_Exercise directions_
Write out the lines below once more, exactly as they appear. Do not include pictures.

[Source records]
━━━━━━
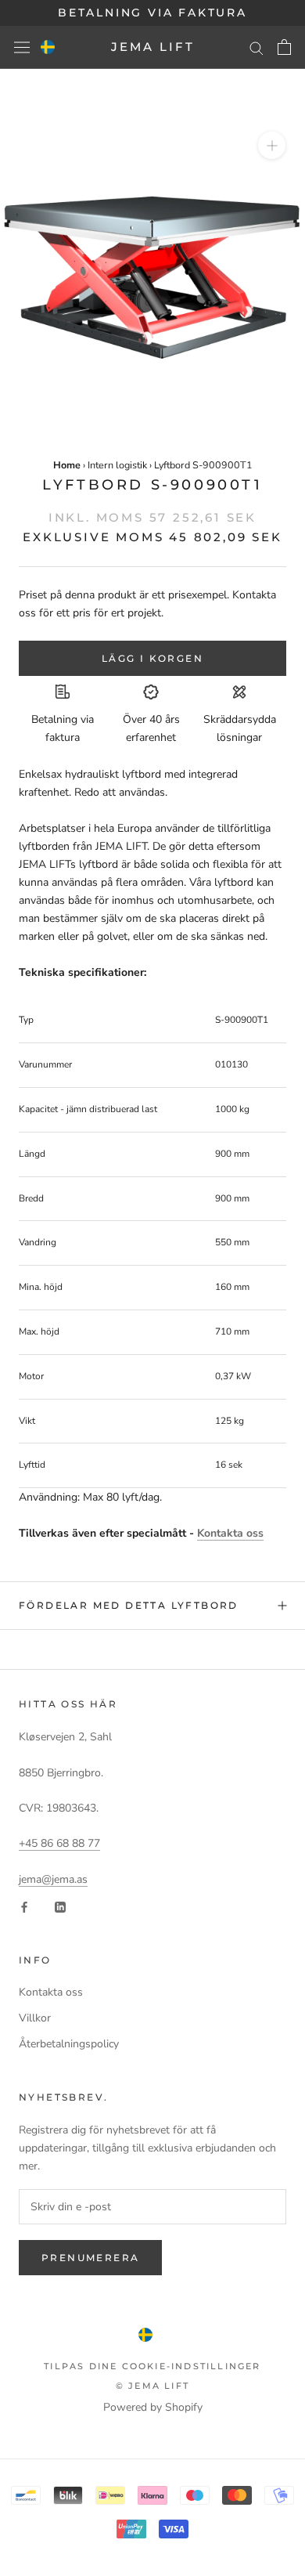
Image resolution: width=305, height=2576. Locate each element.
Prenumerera (90, 2257)
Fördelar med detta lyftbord (129, 1605)
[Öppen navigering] (22, 47)
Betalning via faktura (152, 12)
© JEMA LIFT (152, 2385)
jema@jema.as (53, 1879)
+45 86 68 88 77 (59, 1843)
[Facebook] (24, 1906)
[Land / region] (48, 47)
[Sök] (256, 47)
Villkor (35, 2018)
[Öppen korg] (284, 47)
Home (67, 464)
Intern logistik (117, 464)
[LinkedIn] (60, 1906)
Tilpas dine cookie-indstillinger (152, 2366)
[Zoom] (271, 145)
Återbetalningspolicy (69, 2043)
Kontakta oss (230, 1533)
━━━━━━
_Output of the exercise_
Image resolution: width=305, height=2576. Locate each element.
Prenumerera (90, 2257)
Fördelar med detta lyftbord (129, 1605)
[Öppen navigering] (22, 47)
Betalning via faktura (152, 12)
© JEMA LIFT (152, 2385)
jema@jema.as (53, 1879)
+45 86 68 88 77 (59, 1843)
[Facebook] (24, 1906)
[Land / region] (48, 47)
[Sök] (256, 47)
Villkor (35, 2018)
[Öppen korg] (284, 47)
Home (67, 464)
Intern logistik (117, 464)
[LinkedIn] (60, 1906)
Tilpas dine cookie-indstillinger (152, 2366)
[Zoom] (271, 145)
Återbetalningspolicy (69, 2043)
Kontakta oss (230, 1533)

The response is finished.